Dina stayed where she was, watching—his expressions, not the phone screen. Every emotion he felt flickered over his face, shining in his eyes, curving his mouth. On a too-small screen, he watched his children change and grow and it was clear that those pictures touched something inside him. When he’d finally come to the end—she really did need to delete at least some of those pictures—he handed her the phone.

“I missed so much already.”

“You didn’t know, Connor.”

“Doesn’t change anything.” He turned his head to look at her. His eyes shone with sadness, but a glint of determination was there, too, and Dina braced herself for what he might say next.

“I won’t miss any more time with my children, Dina.”

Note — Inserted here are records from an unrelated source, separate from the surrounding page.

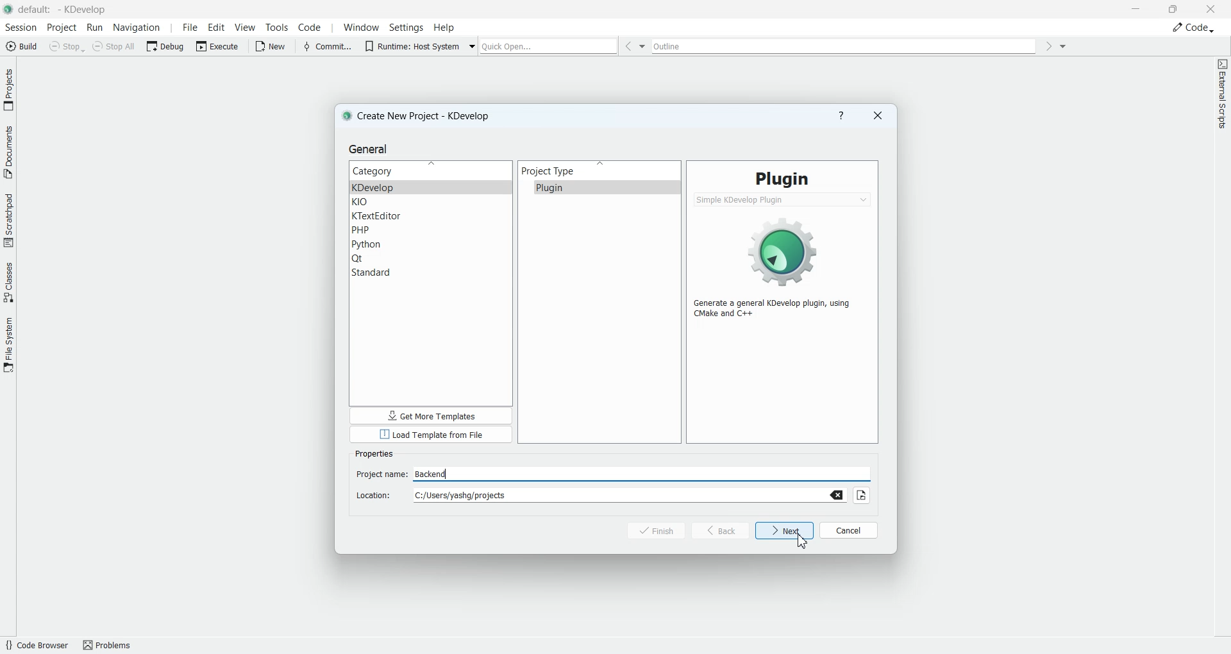 This screenshot has height=654, width=1231. Describe the element at coordinates (8, 219) in the screenshot. I see `Scratchpad` at that location.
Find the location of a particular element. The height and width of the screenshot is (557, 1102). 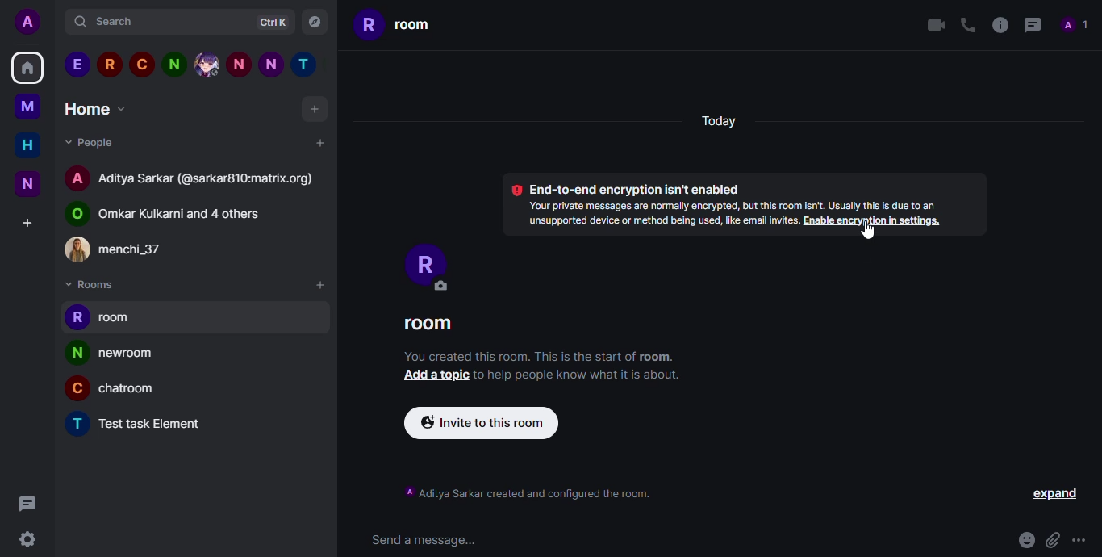

people 5 is located at coordinates (206, 64).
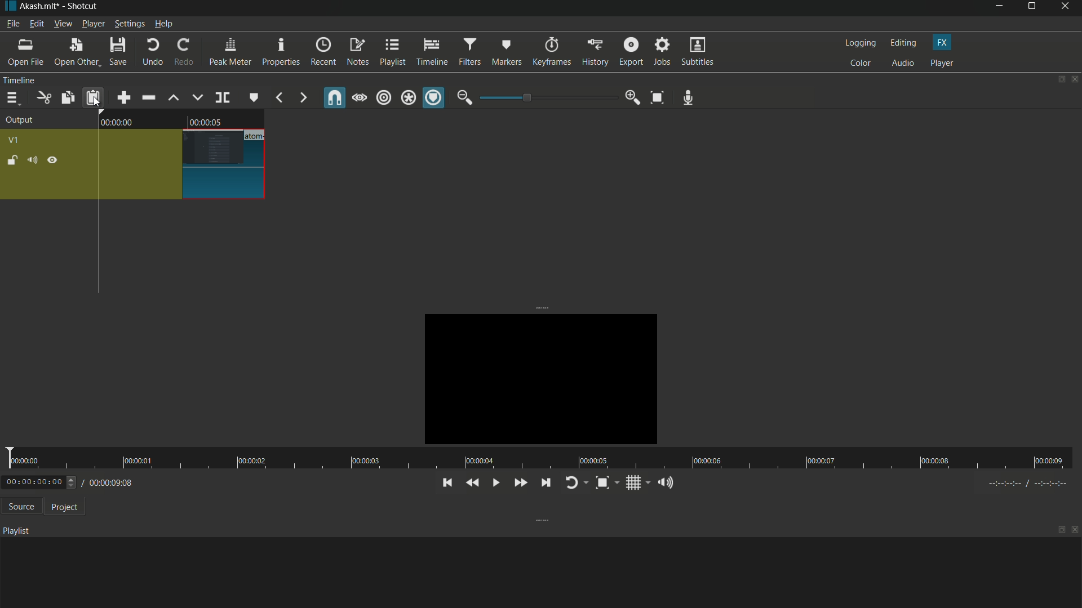 This screenshot has width=1082, height=608. I want to click on open other, so click(74, 52).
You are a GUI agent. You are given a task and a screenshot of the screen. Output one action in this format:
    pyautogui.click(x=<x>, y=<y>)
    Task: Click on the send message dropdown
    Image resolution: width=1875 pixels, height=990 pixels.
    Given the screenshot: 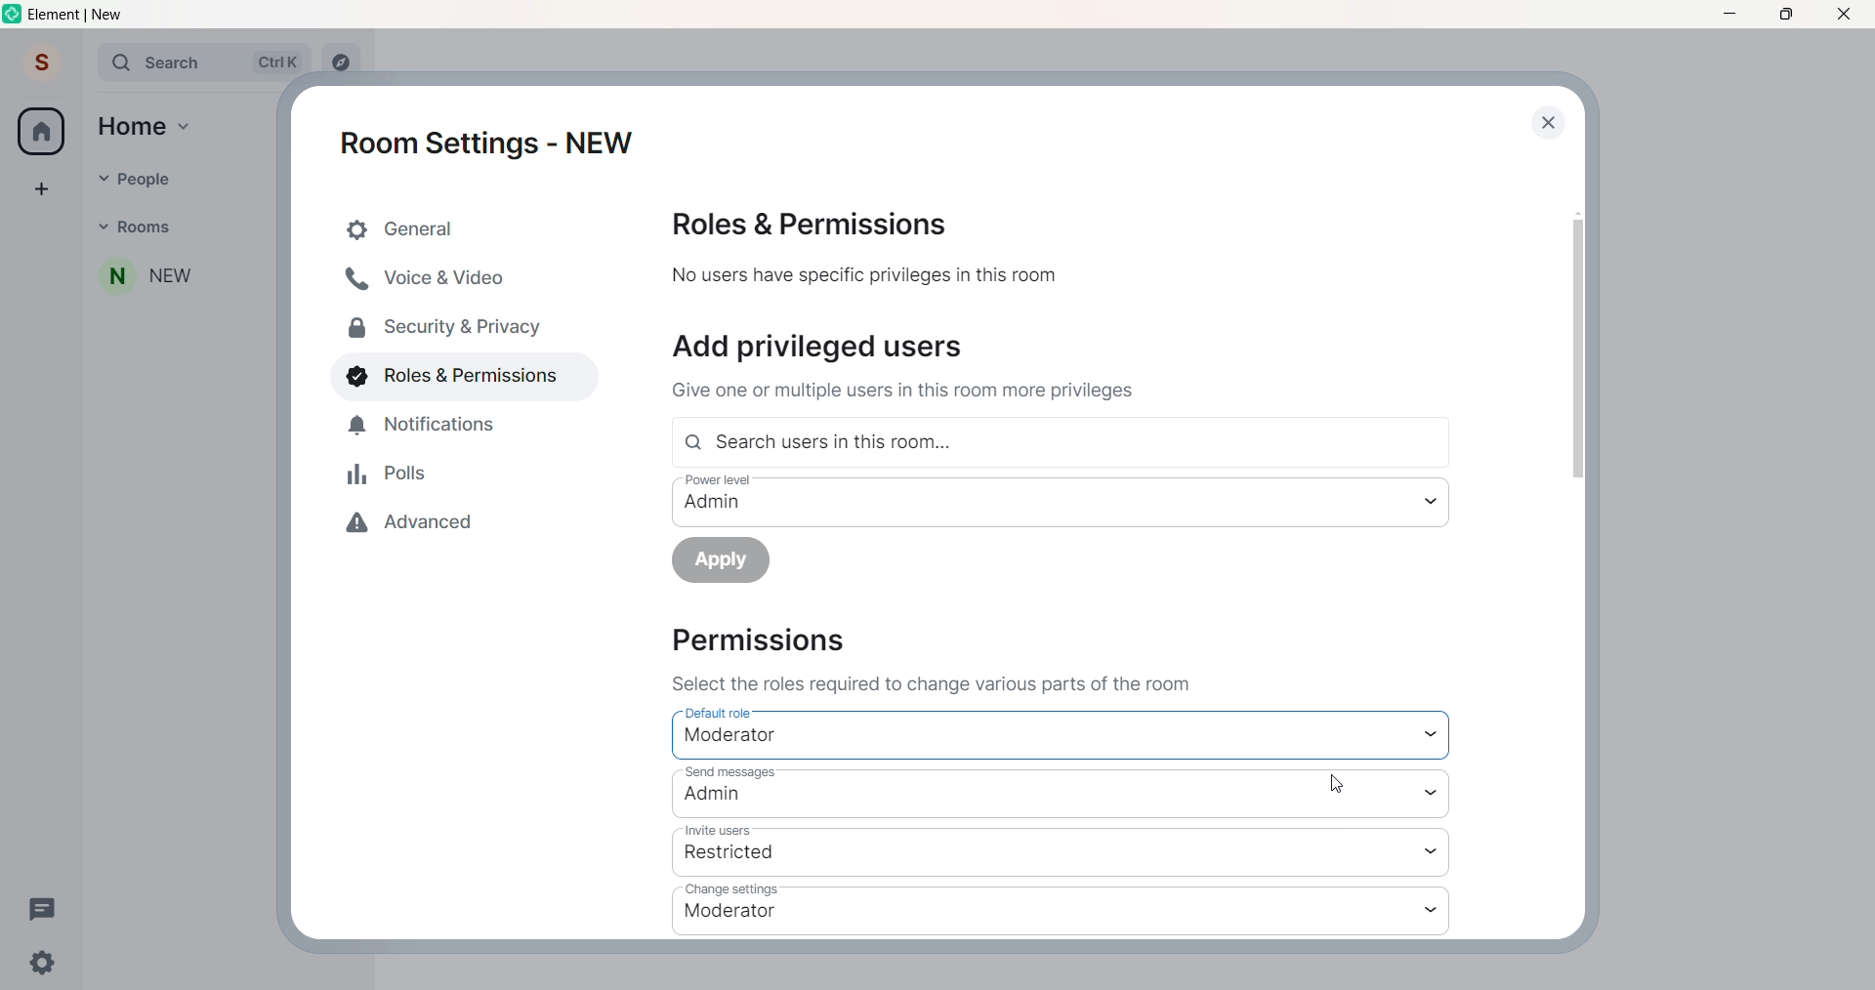 What is the action you would take?
    pyautogui.click(x=1437, y=792)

Her hand closed around her phone and held it tightly. Wow, just a couple of minutes ago, she’d been feeling bad for him, taking his side against the memory of her own sister. But looking into his eyes now, she saw that this man didn’t need her sympathy. “Meaning?”

“Meaning,” he said quietly, “I’ll never get back their first Christmas. They got their first teeth, took their first steps, all without me even knowing of their existence.”

“I know, Connor and it’s terrible, but—”

He shifted in his chair, cupped her chin in his palm and lifted her face to his. “You and me, Dina, we’re going to have to come to an understanding.”

“What kind of understanding?”

“Well, that’s the question, isn’t it?” he whispered. “I know what kind I’m interested in. I guess all we need is for you to decide for yourself what it is you want here.”

Oh, she knew what she wanted. Dina just didn’t know if getting what she wanted would make things better...or worse.

* * *

Watching Connor with his family was a revelation. Oh, she knew he was close to his twin—why wouldn’t he be? But Jefferson King was a cousin and yet he and Connor seemed as close as brothers. Obviously, family was vastly important not only to Connor but to the Kings in general. That acknowledgement underscored what she’d felt only the night before. As his children, the triplets weren’t something Connor would risk losing.

“Lovely, aren’t they?”

Dina glanced at Maura King. The woman was short and gorgeous, in spite of her heavy rubber boots, and the oversize jacket she wore over a thick red knit sweater. June in Ireland, just as Connor had told her, meant clouds, wind, cold and spatters of rain.

They’d gone shopping in the village of Craic only that morning, buying the triplets warmer clothing, since a California wardrobe didn’t prepare anyone for the damp chill. Ireland was beautiful and wild in a way that California never could be, and Dina loved it already.